We developed a technique to bin CRISPR spacers based on trinucleotide content so that spacers targeting similar viruses would be grouped together. We chose such a technique because depending on the characteristics of the data set, similar spacers that harbor multiple polymorphisms could be binned together without setting an arbitrary similarity cutoff. When binning spacers based on trinucleotide content, those spacers that differ by a single polymorphism or indel (insertion or deletion) will have similar trinucleotide content differences. We validated the technique by generating sets of 5000 random spacer sequences. Then using these spacer data sets, we took a single spacer and created random mutations along its length. We introduced 10, 100 or 500 mutated spacers to the random spacer data set, and then tested whether the technique could group these mutated spacers into a single spacer group. When a single polymorphism or indel was introduced, the mutated spacers were always binned together in a single spacer group regardless of the number of mutated spacers that were introduced (Table 4). Similar results were also produced when we introduced two polymorphisms or indels. The technique was less robust when three or four polymorphisms or indels were introduced, with the mutated spacers forming more than a single spacer group. Although the spacers formed more groups when more than two polymorphisms were introduced, these groups were always populated only by other mutated spacers.

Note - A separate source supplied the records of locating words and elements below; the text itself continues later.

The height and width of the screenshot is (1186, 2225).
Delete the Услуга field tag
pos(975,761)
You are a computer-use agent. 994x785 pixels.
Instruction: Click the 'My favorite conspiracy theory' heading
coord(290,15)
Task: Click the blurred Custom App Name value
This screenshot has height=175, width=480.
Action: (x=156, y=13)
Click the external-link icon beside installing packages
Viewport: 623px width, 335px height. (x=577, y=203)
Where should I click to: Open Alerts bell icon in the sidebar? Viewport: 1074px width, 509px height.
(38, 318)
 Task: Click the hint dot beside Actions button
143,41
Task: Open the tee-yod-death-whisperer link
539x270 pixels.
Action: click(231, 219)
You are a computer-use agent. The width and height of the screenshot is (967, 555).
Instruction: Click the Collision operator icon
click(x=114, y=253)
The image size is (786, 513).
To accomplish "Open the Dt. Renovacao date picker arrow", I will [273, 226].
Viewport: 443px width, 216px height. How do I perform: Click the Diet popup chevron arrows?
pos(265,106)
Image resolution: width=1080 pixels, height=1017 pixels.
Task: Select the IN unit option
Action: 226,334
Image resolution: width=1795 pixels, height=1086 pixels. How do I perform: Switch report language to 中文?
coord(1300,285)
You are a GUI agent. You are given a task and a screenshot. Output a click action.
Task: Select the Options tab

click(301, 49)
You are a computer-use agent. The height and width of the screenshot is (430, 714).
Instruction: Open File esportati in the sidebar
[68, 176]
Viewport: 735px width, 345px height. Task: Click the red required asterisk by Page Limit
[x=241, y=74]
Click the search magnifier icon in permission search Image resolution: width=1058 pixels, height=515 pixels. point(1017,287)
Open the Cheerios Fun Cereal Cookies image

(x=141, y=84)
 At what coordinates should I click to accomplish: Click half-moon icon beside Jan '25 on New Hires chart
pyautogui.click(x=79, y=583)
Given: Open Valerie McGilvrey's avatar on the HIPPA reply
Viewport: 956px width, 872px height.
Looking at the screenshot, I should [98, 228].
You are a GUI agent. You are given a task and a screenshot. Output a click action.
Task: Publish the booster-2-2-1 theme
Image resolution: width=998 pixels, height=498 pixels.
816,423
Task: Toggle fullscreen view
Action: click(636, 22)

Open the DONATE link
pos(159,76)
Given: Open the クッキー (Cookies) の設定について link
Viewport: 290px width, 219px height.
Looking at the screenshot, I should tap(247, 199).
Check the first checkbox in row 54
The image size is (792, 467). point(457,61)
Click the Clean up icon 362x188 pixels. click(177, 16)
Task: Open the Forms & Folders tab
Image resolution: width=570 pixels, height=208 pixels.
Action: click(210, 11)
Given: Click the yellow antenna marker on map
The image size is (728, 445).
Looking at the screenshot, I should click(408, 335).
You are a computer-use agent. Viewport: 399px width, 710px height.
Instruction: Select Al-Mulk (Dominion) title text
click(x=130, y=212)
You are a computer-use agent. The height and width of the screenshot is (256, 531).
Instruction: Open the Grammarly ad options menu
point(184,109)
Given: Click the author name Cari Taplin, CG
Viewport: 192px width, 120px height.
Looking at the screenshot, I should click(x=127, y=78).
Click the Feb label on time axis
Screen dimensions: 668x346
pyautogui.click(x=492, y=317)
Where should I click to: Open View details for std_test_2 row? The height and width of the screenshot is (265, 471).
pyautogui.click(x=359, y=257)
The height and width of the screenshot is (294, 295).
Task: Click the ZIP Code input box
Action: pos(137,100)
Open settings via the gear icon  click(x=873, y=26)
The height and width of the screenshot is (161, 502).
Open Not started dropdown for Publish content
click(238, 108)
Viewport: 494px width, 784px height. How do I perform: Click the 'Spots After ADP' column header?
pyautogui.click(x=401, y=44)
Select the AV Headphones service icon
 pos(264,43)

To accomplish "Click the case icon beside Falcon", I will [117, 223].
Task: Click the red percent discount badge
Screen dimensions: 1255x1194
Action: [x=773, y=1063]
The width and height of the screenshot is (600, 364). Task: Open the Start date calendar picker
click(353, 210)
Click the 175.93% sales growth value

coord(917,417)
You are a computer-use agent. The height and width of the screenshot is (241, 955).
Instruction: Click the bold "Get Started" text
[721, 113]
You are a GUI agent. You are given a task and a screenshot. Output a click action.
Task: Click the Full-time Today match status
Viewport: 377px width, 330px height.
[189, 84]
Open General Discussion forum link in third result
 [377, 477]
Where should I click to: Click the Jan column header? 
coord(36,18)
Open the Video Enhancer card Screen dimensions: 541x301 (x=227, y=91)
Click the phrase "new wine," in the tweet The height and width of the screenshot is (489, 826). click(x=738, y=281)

Table 4 Grouping of mutated spacers

CRISPR spacer metagenomes

We sequenced CRISPR loci using primers based on five separate repeat motifs found in oral bacteria Gemella haemolysans (GHI), Veillonella sp. (VSI), Leptotrichia buccalis, Streptococcus gordonii (SGII) and Streptococcus mutans (SGI) (Supplementary Table S2). Because the streptococcal repeat motifs have been shown to be present in many different streptococcal species (Pride et al., 2011), we presumed the same principle might apply to GHI, VSI and LBI CRISPR repeat motifs. We identified 2 065 246 CRISPR spacers from the 21 subjects studied. For GHI, we identified 360 429 CRISPR spacers in 1706 spacer groups based on trinucleotide content (Supplementary Table S3). The distribution of the trinucleotide content differences between the GHI spacers demonstrated that the majority of the spacers were either identical or highly similar, with only 0.003% of the GHI spacers identified as having polymorphisms or indels that necessitated grouping according to trinucleotide content (Supplementary Figure S2A). Similar results were produced for VSI (0.003% had polymorphisms), LBI (0.009% had polymorphisms), SGII (0.002% had polymorphisms) and SGI spacers (0.001% had polymorphisms) (Supplementary Tables S4–7 and Supplementary Figures S2B–E). These data indicate that there were relatively few polymorphisms in each population of CRISPR spacers, potentially the result of sequencing error.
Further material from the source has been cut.